L’émirat de Sicile, inclus dans la province islamique d'Ifriqiya, fondé par les Aghlabides puis dirigé par la dynastie émirale des Kalbides, est instauré progressivement au cours de la conquête islamique de cette île entre 831 et 965, date marquant la prise du dernier avant-poste byzantin de l'île. À partir du milieu du Xe siècle, la région est fortement déstabilisée par les velléités d'indépendance et les querelles dynastiques, marquant une période de sécession appelée « époque des Taïfas ». Les Kalbides cèdent petit à petit du terrain dès 1044, quand l'île est divisée en quatre qadits. À partir de 1060-1061, la Sicile connaît la forte poussée des Normands, déjà maîtres de la Calabre et des Pouilles sur la péninsule italienne. Robert Guiscard franchit alors le détroit de Messine et prend tour à tour villes et forteresses, écrasant avec un corps expéditionnaire réduit, comprenant un millier de chevaliers particulièrement entraînés, les armées Zirides venues à la hâte d'Ifriqiya. Les derniers bastions musulmans sont conquis en 1091 et l’importante population chrétienne de l’île, majoritaire, principalement de culture hellénophone byzantine, passe alors sous domination normande.

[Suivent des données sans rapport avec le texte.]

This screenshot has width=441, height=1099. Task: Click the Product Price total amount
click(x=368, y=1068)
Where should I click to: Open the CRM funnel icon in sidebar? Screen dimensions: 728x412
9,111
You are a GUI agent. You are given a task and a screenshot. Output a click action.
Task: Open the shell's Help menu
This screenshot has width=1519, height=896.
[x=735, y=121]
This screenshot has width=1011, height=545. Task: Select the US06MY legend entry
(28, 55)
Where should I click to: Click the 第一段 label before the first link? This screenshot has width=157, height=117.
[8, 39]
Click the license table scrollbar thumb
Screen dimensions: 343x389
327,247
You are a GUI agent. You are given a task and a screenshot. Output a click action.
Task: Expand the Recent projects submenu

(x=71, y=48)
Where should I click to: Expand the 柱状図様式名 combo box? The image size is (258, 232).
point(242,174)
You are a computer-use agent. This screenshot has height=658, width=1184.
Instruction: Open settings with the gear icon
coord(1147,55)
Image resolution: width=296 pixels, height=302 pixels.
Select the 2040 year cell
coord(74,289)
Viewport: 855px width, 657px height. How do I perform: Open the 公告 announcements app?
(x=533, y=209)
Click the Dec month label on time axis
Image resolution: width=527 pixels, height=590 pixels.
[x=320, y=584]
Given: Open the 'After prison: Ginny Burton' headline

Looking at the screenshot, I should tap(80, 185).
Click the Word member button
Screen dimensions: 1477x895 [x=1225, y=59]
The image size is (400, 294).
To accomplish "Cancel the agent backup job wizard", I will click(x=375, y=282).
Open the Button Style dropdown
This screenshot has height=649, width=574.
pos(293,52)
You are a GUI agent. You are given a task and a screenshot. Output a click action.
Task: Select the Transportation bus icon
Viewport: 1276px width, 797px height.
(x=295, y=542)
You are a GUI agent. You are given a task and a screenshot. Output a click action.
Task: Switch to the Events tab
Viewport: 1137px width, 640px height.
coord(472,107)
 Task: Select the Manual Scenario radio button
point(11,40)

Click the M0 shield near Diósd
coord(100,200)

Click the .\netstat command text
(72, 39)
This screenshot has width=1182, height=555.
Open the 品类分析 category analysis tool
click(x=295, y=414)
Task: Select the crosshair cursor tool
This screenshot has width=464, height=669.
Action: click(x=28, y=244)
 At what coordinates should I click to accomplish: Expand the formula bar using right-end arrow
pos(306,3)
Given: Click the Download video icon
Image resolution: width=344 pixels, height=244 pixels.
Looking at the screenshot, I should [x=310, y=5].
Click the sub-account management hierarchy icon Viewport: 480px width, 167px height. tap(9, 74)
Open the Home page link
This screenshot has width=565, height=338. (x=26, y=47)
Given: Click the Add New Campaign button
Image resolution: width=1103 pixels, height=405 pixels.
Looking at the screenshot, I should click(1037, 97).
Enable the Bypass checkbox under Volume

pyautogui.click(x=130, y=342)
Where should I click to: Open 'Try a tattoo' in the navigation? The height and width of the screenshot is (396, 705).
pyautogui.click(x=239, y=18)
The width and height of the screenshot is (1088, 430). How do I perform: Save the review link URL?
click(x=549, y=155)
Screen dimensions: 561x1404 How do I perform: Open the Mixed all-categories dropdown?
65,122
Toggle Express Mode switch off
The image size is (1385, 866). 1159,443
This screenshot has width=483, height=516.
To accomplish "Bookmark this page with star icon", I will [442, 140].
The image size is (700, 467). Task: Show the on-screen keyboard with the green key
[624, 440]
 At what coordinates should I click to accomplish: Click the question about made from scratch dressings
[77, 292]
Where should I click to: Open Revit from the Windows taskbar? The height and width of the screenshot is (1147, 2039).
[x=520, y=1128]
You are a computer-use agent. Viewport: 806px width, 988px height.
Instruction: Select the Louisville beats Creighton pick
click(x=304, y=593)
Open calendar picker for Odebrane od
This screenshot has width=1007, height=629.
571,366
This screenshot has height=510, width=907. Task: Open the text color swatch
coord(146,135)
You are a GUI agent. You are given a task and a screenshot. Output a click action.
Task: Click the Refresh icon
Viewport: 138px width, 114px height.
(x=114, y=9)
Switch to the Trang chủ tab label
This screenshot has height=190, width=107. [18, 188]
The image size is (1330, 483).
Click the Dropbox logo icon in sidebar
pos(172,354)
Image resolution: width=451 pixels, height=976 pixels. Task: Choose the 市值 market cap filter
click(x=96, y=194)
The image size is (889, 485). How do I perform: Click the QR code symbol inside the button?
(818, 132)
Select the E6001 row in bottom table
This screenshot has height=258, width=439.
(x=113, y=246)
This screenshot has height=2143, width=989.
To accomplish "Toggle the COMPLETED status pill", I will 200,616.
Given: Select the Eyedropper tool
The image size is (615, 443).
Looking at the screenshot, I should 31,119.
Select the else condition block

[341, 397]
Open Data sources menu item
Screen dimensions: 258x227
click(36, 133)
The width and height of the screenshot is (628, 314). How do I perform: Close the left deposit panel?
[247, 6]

Un royaume multiculturel et tolérant[modifier | modifier le code]

Malgré une conquête militaire rapide, le royaume normand de Sicile sous Roger II de Sicile n'est pas le théâtre d'une purge du peuplement ou d'une ségrégation religieuse, et se donne à voir comme un état multiethnique et tolérant, au regard des standards de l'époque, qui voit notamment le débuts des croisades[1]. Les Normands, les Juifs, les Arabes musulmans, les Grecs byzantins, les Lombards et les Siciliens indigènes descendants des populations grecques et romaines de l'Antiquité vivent en relative harmonie[2],[3], malgré plusieurs épisodes de tensions fortes entre Lombards et Musulmans et une politique volontariste de « relatinisation » et de christianisation de l'île[4],[5],[6], passant notamment par le déplacement de populations chrétiennes depuis la péninsule vers la Sicile. L'arabe reste une langue de gouvernement et d'administration pendant au moins un siècle sous la domination normande et des traces d'arabe subsistent encore aujourd'hui dans la langue sicilienne ainsi qu'en maltais[7]. Les musulmans maintiennent également - au départ du moins - leur domination dans l'industrie, de la vente au détail et de la production, tandis que les artisans musulmans et les connaissances spécialisées du gouvernement et de l'administration sont très recherchés par les nouveaux souverains de l'île, qui mettent à contribution leurs savoirs spécialisés pour construire un état solide, offrant aux artistes et aux scientifiques venus du monde entier un terrain de pratique et un cadre de discussion stimulant, fondé sur la rencontre de traditions diverses[8]. C'est dans ce contexte de mélange et d'interactions que voit le jour une architecture originale, mêlant à la fois les apports de l'architecture féodale normande, de l'architecture byzantine, et de l'architecture arabo-musulmane, au sein d'édifices de prestige, principalement religieux et palatiaux.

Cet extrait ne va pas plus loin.